## [ZIEL]
In wie vielen Zeilen der Einträge kommt die Zeichenfolge „order“ vor? Nenne nur die Zahl.

## [EINTRÄGE]

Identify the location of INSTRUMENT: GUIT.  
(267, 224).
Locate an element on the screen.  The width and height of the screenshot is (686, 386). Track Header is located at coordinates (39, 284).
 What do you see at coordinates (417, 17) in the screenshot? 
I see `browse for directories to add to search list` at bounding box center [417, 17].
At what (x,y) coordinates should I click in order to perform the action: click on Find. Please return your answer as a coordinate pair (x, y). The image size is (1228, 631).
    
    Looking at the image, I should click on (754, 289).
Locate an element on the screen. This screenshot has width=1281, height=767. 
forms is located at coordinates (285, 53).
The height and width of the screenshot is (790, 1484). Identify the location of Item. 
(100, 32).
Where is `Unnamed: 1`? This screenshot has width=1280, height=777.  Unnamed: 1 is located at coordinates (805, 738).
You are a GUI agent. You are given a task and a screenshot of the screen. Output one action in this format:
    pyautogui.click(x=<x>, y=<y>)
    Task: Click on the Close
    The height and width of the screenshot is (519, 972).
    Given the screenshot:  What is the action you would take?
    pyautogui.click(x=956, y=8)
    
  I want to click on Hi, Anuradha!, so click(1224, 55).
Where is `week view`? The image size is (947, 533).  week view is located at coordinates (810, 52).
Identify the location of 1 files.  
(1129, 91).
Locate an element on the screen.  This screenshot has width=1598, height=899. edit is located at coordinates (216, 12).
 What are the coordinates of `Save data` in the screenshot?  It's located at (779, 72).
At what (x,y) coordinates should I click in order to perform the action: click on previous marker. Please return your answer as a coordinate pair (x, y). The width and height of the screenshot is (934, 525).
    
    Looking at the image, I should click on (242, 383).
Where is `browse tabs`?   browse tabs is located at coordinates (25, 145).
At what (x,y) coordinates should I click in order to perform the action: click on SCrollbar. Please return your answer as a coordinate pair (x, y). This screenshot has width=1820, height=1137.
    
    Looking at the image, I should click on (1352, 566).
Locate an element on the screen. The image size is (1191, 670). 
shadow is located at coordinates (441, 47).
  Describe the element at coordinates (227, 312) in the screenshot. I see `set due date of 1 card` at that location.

## [RICHTIGE AUSGABE]
3